9. Take a while and sort what you have on the squares into different ways of answering the question. When you have a strong answer, try to phrase that answer in the form of a declarative sentence. Presto! You have a THESIS. See what you realistically have to work with and what arrangement of arguments works effectively for what you have to SUPPORT that thesis. If you are lacking an important element, go get a source to deal with that, post-it note it and make some more cards. If one stack gets big, divide it into more workable piles that make logical sense. Eventually, you should have about a stack of 1-2 squares for every paragraph in your paper. If it becomes obvious you’ll need some connecting paragraphs that come entirely from you, use a blank square and write up what needs to go in that connector.
10. Paperclip paragraphs together and then stack these in the order you want to use them in the paper. This is a nice time to make an outline so you can see the whole paper in skeleton form (AND turn in a required outline).
11. Sit down and write the paper. Just have the stack of squares next to you at the computer and go through them in order. When you quote something or reach the end of a paragraph, put in the citation, handily located at the top of the card (for your first citation, when you need full information, just pull out the bibliography card and put a little check mark on it that means you’ve done first full citation in the paper). When you’re done, get the bibliography cards and do the Works Cited, which is easy to arrange in alphabetical order, carefully discarding the cards for any unused works.

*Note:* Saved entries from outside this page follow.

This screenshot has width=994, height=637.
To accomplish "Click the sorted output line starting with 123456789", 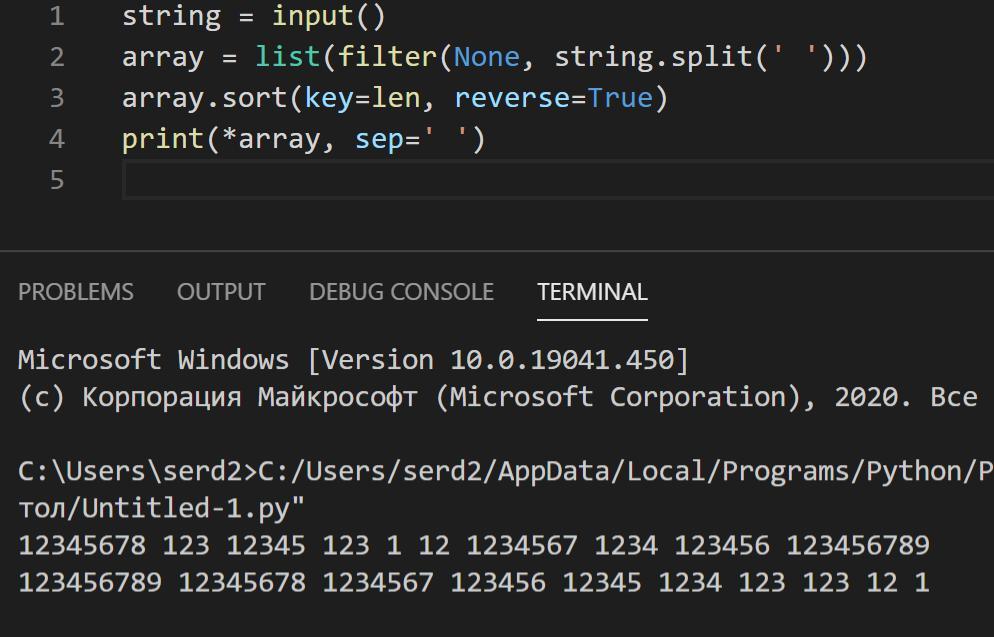I will [473, 582].
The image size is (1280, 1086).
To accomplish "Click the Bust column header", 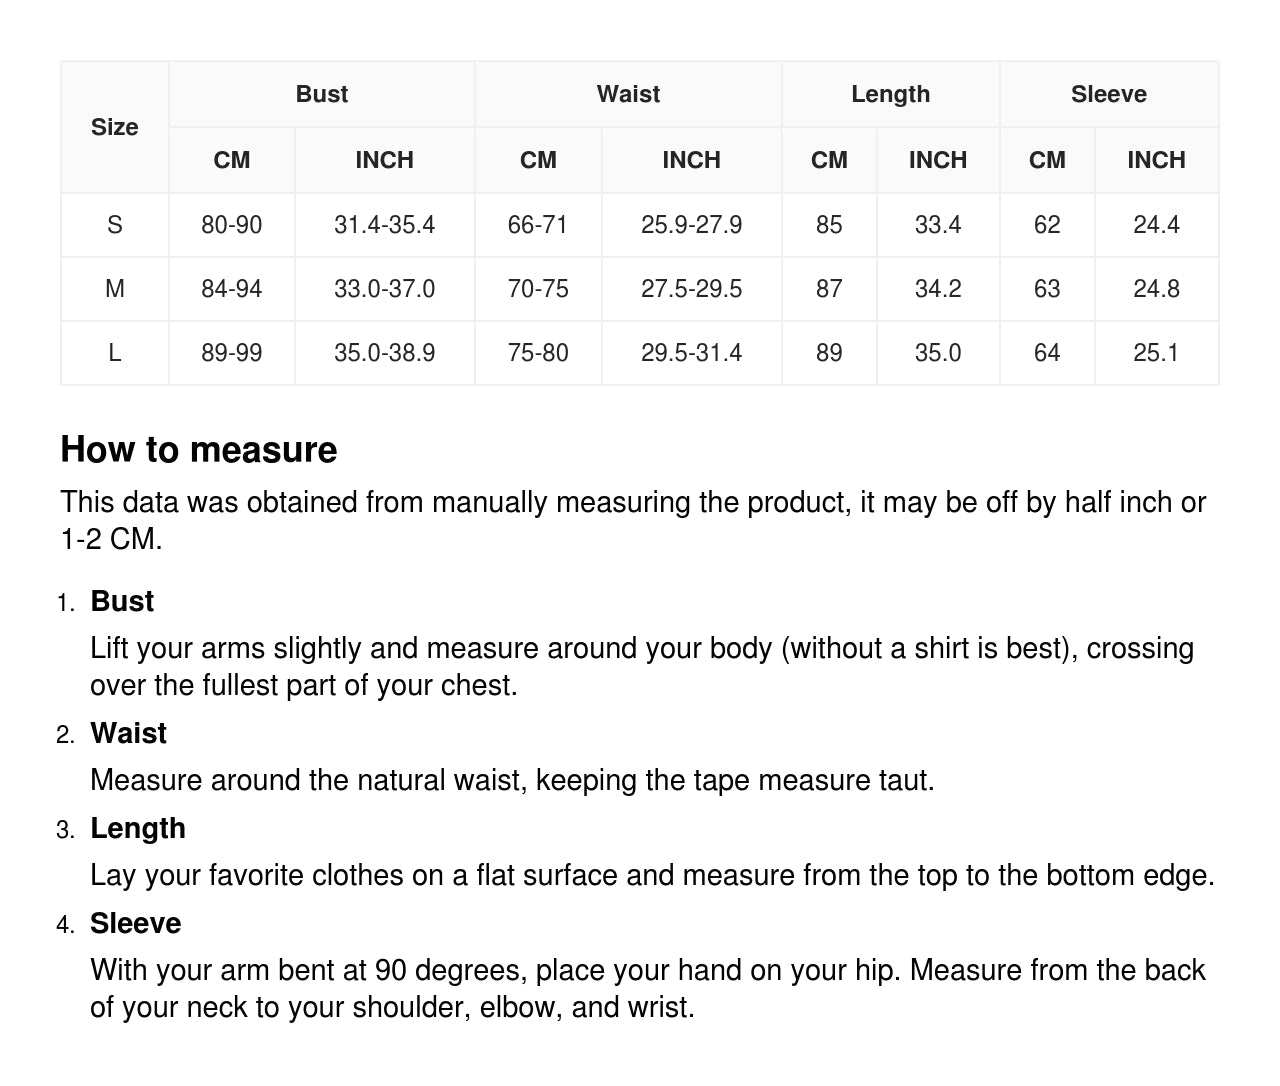I will click(321, 94).
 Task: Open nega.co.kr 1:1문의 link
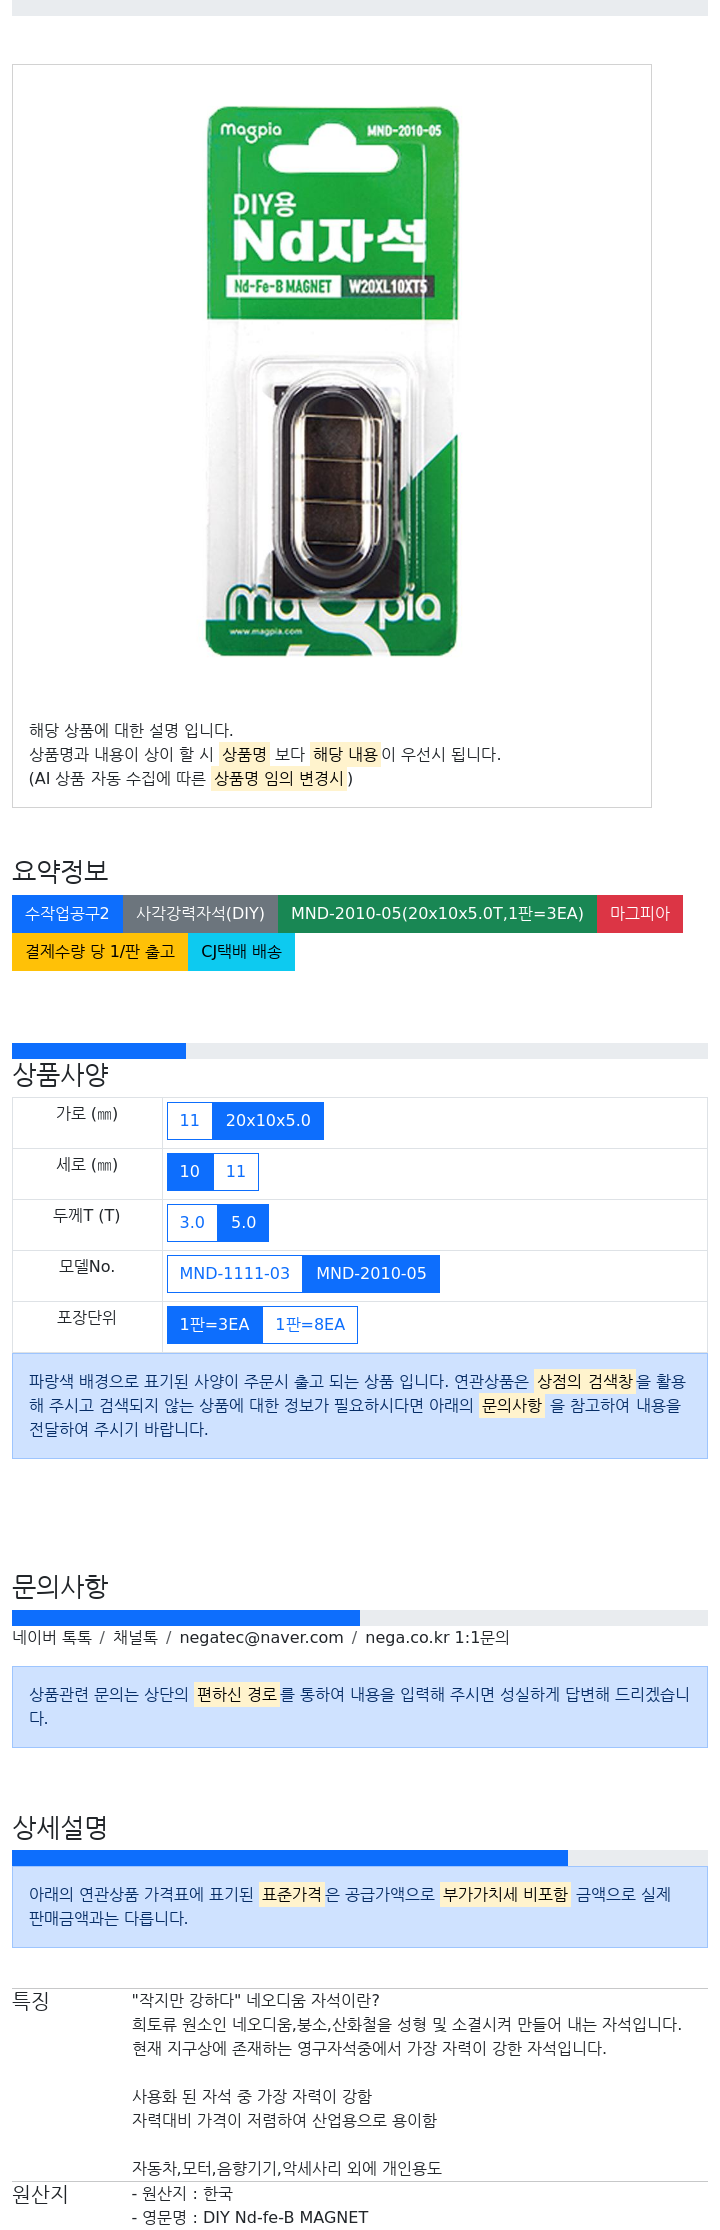[437, 1638]
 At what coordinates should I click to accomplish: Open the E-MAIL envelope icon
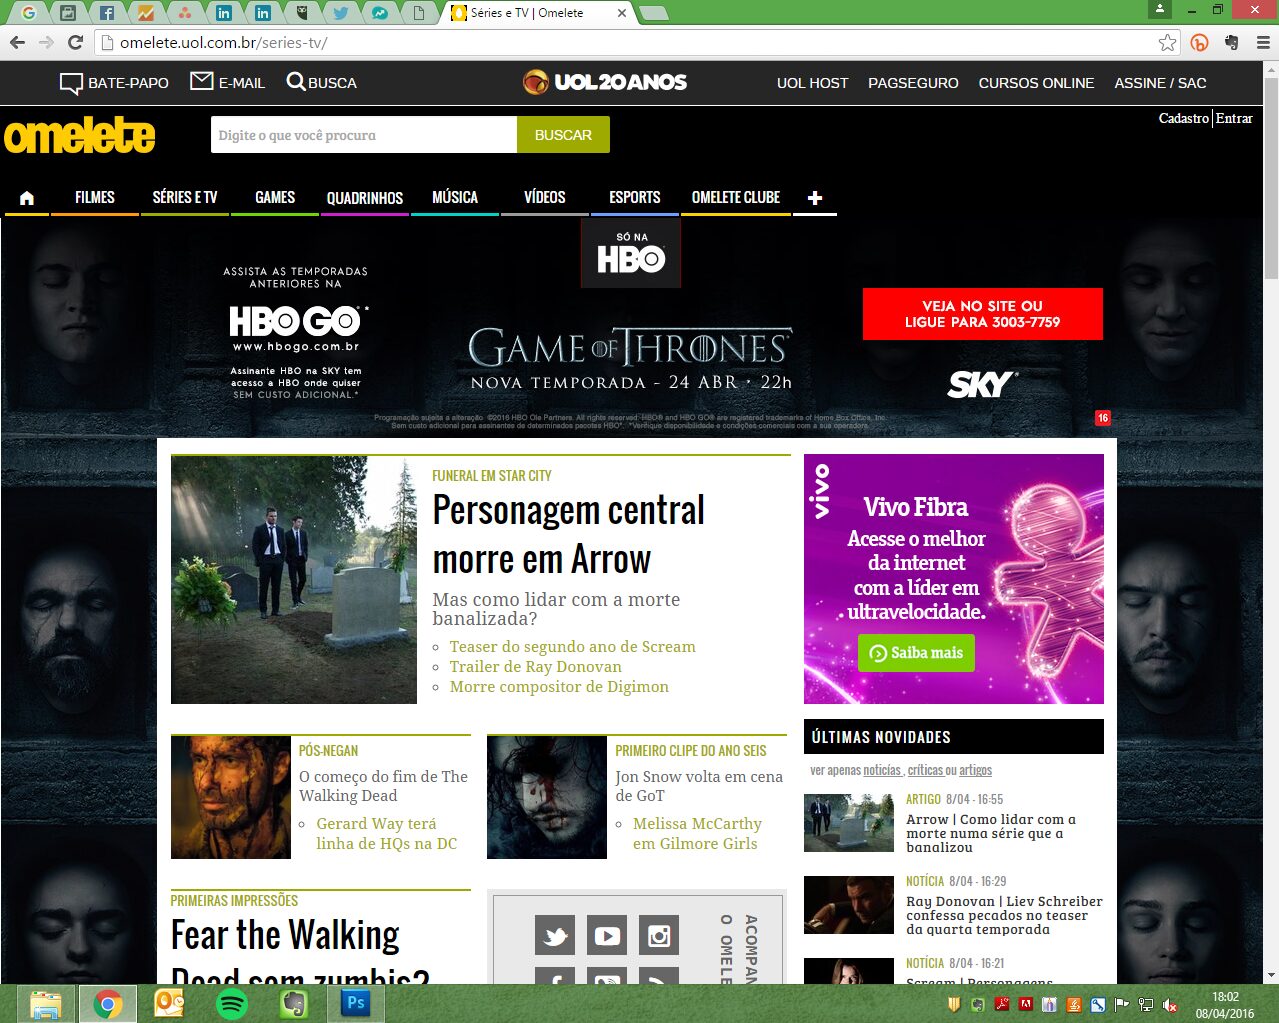[x=202, y=82]
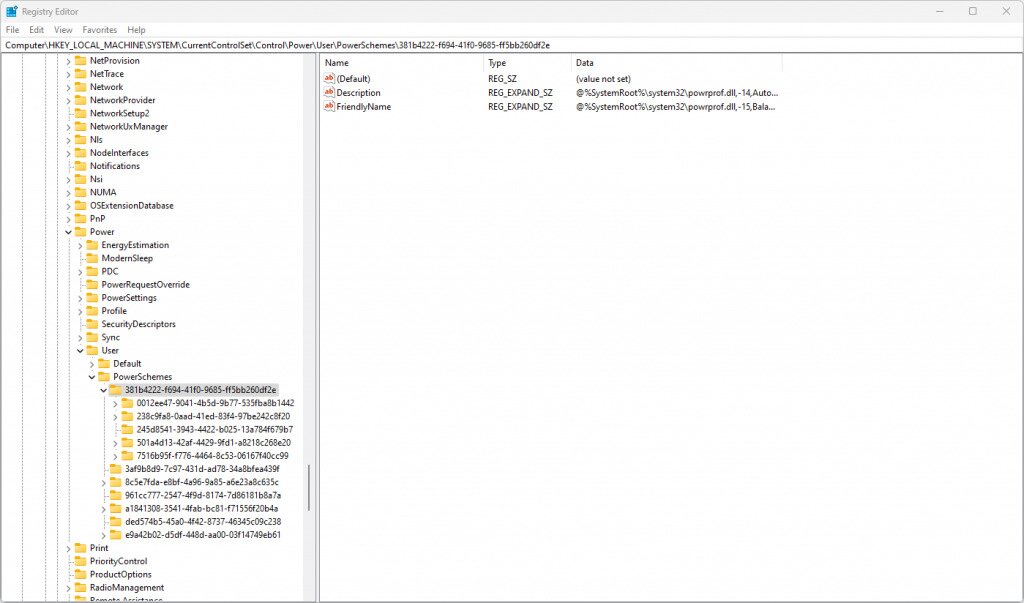
Task: Collapse the User key node
Action: click(81, 351)
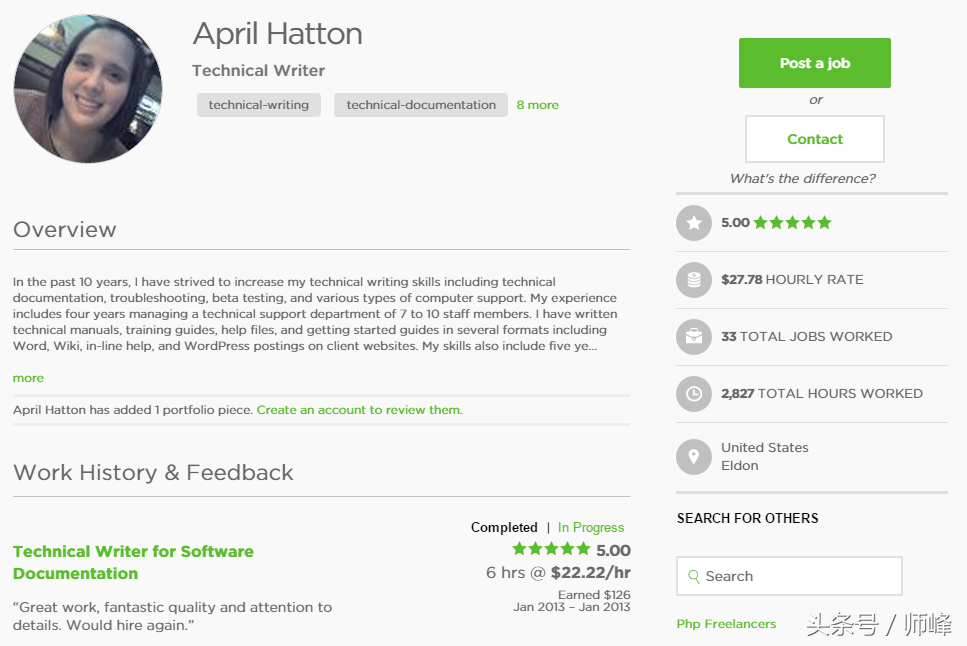Click the briefcase total jobs icon
967x646 pixels.
(694, 336)
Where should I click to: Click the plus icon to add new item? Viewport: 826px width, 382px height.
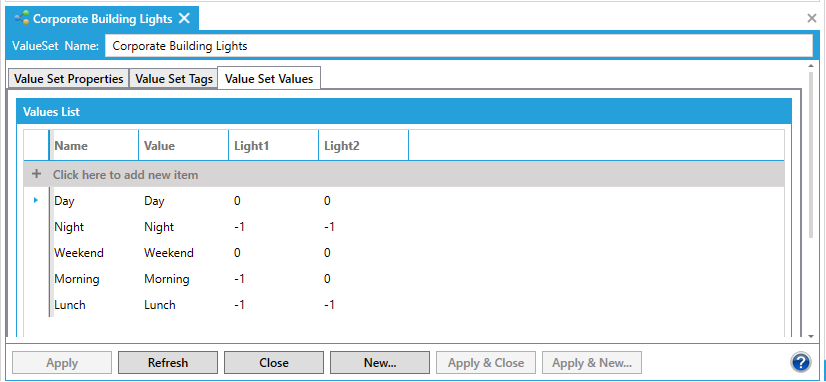[36, 174]
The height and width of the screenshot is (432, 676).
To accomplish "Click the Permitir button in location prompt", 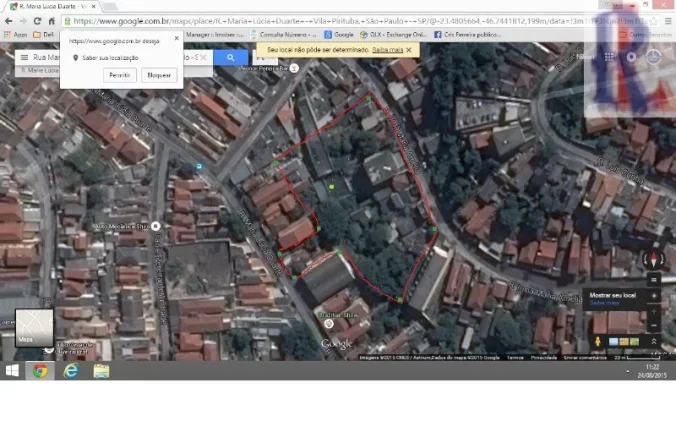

12. Go back and carefully proof-read your paper, careful to look for your/you’re and they’re/there/their mistakes, use of less than full names for people you’ve first mentioned in the paper, misspellings and other careless stuff likely to annoy me. Quote ends.
Citation?
Marlborough. “Re: Posting Hall of Fame–Reply 2353.” Chronicle.com, 4 January 2011, www.chronicle.com/forums/index.php/topic,30991.2340.html. Accessed 29 December 2018.